**EXCERPT PROVIDED**
This morning I've woken to the news, via Digby, that the controversy surrounding Rush Limbaugh's portrayal of Michael J. Fox has crossed over to the mainstream corporate news outlets CBS and NBC. They must not have read my post yesterday condemning Limbaugh, because they're trying to be "fair and balanced" and give the guy some sort of credit for discovering, I don't know, that Michael has a terrible disease and wants it to be cured?
Anyway, all this makes me disgusted with the entire media, and incredibly sad. Sad that the treatments for movement disorders are so ineffectual. Sad that someone with a movement disorder is brave enough to go on TV—and that it takes bravery, in this day and age, to do that, and to subject himself to interviews when he's accused of "manipulating" his symptoms to enlist sympathy.
I didn't want to do this, but I'm going to get personal. If Michael J. Fox can do it, so can I.
My mom suffers from a movement disorder—not Parkinson's, although the chorea associated with Huntington's Disease is remarkably similar to the symptoms Michael J. Fox exhibited in his campaign ad. At support group meetings we'd attend with other patients, the whole room looked like we were rehearsing for a modern dance. None of us wanted to hide our loved ones, with their wild gyrations, their clumsiness, their "odd" behavior, which is what once happened to HD patients like Woody Guthrie. But you have to get used to the stares.
I remember one of our patients, whose family told how he'd been asked to leave a grocery store because he was "intoxicated." He wasn't, of course, just symptomatic, and that same night he slipped on the ice and wasn't found until the next morning, dead of exposure. The people at the store weren't knowingly cruel, not like Rush Limbaugh was the other day.
Eating was one of the few pleasures my mom had, and I indulged her whenever I could. I'd take her out, at least once a week, to Cracker Barrel, or some other place she loved. I didn't worry about what people were thinking as I tied a bib around her neck, when she spilled food on the floor, when she said inappropriate things. If they thought she was "weird" that was their problem, not mine, and no longer, fortunately, my mother's, whose cognitive abilities prevented her from internalizing humiliation.
The sad fact is, there's not much modern medicine can do for sufferers of movement disorders. The medications cause other symptoms—in the case of Parkinson's, the dyskinesic movements; in the case of Huntington's, some meds that control the movements cause the patient to become catatonic. The decision to take them depends on how much the movements bother the patient, or more often, the family members who have to put up with the stares and who pressure docs to prescribe something.
Some meds, such as Haldol, which control the stares—by controlling the movements—ironically ultimately make the already precarious neurons that much more susceptible to neuronal death. It's a no-win situation.

**DATASET EXCERPTS**
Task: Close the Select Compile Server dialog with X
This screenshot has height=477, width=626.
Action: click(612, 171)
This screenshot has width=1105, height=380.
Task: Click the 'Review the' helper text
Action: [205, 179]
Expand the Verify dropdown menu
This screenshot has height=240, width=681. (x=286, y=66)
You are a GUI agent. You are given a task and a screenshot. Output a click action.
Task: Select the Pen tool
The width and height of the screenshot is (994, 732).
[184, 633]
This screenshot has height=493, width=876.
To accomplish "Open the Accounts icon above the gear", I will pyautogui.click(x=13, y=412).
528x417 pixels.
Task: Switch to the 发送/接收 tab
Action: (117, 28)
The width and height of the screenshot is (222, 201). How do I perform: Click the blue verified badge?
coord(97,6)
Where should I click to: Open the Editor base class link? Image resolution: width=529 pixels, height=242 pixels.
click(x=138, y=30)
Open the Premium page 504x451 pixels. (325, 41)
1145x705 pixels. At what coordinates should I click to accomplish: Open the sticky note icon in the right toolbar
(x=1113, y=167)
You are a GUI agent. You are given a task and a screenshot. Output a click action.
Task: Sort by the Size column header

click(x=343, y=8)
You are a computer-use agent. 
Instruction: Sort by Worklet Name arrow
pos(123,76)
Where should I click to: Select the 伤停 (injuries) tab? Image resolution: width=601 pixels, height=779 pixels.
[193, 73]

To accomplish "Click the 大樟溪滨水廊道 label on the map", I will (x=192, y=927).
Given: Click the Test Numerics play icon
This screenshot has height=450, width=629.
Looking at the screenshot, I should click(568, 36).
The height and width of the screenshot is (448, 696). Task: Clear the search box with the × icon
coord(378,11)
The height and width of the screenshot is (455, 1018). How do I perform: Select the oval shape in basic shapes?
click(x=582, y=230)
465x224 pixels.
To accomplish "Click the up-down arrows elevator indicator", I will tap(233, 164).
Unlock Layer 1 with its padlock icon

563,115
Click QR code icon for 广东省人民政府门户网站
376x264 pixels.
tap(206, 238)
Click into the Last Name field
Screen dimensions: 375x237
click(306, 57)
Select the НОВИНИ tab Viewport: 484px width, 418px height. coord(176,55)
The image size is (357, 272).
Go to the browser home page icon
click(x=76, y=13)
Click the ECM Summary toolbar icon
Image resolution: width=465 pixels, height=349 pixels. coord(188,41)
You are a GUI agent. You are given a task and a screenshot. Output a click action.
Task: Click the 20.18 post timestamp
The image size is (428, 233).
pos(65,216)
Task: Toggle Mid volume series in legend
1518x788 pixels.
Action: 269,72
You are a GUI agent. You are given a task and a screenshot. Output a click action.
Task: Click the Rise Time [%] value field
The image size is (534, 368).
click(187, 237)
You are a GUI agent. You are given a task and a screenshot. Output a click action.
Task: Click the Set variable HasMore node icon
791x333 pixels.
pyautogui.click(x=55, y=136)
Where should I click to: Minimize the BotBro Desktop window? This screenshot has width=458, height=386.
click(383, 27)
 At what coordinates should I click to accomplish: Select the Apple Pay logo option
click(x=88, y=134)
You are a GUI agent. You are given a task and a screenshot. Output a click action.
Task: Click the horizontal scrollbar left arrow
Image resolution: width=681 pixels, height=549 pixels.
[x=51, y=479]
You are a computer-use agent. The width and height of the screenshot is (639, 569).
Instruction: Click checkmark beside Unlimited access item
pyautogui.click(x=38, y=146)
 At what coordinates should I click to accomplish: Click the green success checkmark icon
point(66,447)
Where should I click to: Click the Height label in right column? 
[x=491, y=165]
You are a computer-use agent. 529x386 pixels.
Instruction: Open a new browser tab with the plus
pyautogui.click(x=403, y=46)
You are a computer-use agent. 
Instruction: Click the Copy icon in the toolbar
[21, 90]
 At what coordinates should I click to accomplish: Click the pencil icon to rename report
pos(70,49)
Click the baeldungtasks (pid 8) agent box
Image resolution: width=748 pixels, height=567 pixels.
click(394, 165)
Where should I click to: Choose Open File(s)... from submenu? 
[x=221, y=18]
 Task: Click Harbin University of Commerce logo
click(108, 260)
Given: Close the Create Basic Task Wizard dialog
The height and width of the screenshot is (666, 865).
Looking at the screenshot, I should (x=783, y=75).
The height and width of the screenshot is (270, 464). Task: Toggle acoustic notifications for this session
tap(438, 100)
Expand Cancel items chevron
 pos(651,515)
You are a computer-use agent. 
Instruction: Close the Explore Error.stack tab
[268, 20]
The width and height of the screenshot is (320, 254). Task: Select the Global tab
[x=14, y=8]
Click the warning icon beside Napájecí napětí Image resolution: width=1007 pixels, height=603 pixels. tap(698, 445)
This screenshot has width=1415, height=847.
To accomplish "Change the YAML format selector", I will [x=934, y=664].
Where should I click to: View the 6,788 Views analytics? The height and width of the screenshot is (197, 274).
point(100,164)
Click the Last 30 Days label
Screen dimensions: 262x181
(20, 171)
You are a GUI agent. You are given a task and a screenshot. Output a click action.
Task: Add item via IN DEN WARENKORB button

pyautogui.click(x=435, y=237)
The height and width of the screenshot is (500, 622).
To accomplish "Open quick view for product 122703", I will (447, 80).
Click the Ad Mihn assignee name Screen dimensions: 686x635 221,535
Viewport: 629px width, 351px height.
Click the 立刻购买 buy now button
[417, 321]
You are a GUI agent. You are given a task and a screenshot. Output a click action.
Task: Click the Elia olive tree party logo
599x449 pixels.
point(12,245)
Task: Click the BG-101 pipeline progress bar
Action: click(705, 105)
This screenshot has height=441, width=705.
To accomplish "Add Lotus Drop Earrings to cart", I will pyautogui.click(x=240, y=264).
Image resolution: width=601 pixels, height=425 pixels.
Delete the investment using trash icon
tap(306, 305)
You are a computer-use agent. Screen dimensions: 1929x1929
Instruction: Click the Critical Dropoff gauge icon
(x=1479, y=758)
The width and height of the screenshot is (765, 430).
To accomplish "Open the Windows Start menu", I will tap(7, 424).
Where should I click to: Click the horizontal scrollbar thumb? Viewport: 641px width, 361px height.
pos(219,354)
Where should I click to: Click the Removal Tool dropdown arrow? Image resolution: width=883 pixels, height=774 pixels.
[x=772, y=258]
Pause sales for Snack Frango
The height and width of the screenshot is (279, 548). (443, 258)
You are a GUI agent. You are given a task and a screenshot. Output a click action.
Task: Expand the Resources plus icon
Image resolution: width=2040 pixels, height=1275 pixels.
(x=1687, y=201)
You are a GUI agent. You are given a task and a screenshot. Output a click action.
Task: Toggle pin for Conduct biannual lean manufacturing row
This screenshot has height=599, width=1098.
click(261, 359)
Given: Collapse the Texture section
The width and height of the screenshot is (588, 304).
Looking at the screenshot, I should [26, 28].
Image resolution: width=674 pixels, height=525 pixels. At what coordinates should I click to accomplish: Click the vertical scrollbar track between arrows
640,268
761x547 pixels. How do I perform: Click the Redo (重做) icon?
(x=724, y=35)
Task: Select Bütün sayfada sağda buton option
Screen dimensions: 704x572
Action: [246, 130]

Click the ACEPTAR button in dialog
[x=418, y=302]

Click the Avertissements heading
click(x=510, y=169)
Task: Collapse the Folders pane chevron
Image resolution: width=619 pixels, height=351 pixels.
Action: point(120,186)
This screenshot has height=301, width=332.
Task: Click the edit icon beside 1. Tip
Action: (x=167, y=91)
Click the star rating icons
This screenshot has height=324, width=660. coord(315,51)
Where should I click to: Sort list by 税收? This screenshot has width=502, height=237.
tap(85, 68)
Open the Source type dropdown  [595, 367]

**WORK INSTRUCTION**
Can you write the next part of the blog post about Rush Limbaugh's remarks on Michael J. Fox, picking up right after its last sentence? Nothing in the records is used here.

**TASK ANSWER**
Will stem cells eventually cure the disease? No one knows for sure. But we do know that conventional medicine hasn't cured, or even effectively treated, HD and other movement disorders. And pharmaceutical companies would much rather find a cure for erectile dysfunction, since there are many more sufferers of ED than HD. (Around 30,000 people in the U.S. have HD, some 100,000 are at risk.) Therefore, we must depend on government research funds, as well as privately raised contributions, to find a cure, just like thousands of diseases that affect a relatively small number of patients.
Fortunately, research on one movement disorder can often lead to breakthroughs in others. That's why I cheer when Michael J. Fox calls out for more government funding for Parkinson's. And that's why my heart breaks when he's mocked for it, when his motives are questioned. His motives are my motives. We want a cure, or at least a treatment that works.
A few years ago I took my mom to a Howard Dean house party. Afterward we went to the Cracker Barrel, and she was still so jazzed by the excitement from the party that she was telling everyone in the restaurant to vote for Howard Dean. "Bush out," she'd say to them happily, forgetting she'd voted for him in 2000.
Thank god no one mocked her, or questioned her motives, or told her she should just be quiet. I think I would have hit them if they had.
I'd like to hit Rush, and all the others who joined in by questioning Michael J. Fox's motives this week. Better yet, I'd like to invite them to meet my mom, and thousands like her, who don't really give a damn about politics. They don't even know the difference between Democrats and Republicans, can't even hold a pen to vote.
If telling my personal story—and I've barely touched the surface of the pain and humiliation HD causes—convinces anyone to vote for a candidate who supports stem cell research I'll be shamelessly thrilled. Not because I have the power to change minds, or that I've enlisted your sympathy—who the hell needs sympathy?
We get plenty of sympathy, trust me—if I had a dime for every pitying look, I'd be able to buy my own ad on corporate TV. What we'd rather have is a cure. And if enough people pull the lever for someone like Claire McCaskill, one day that might just happen.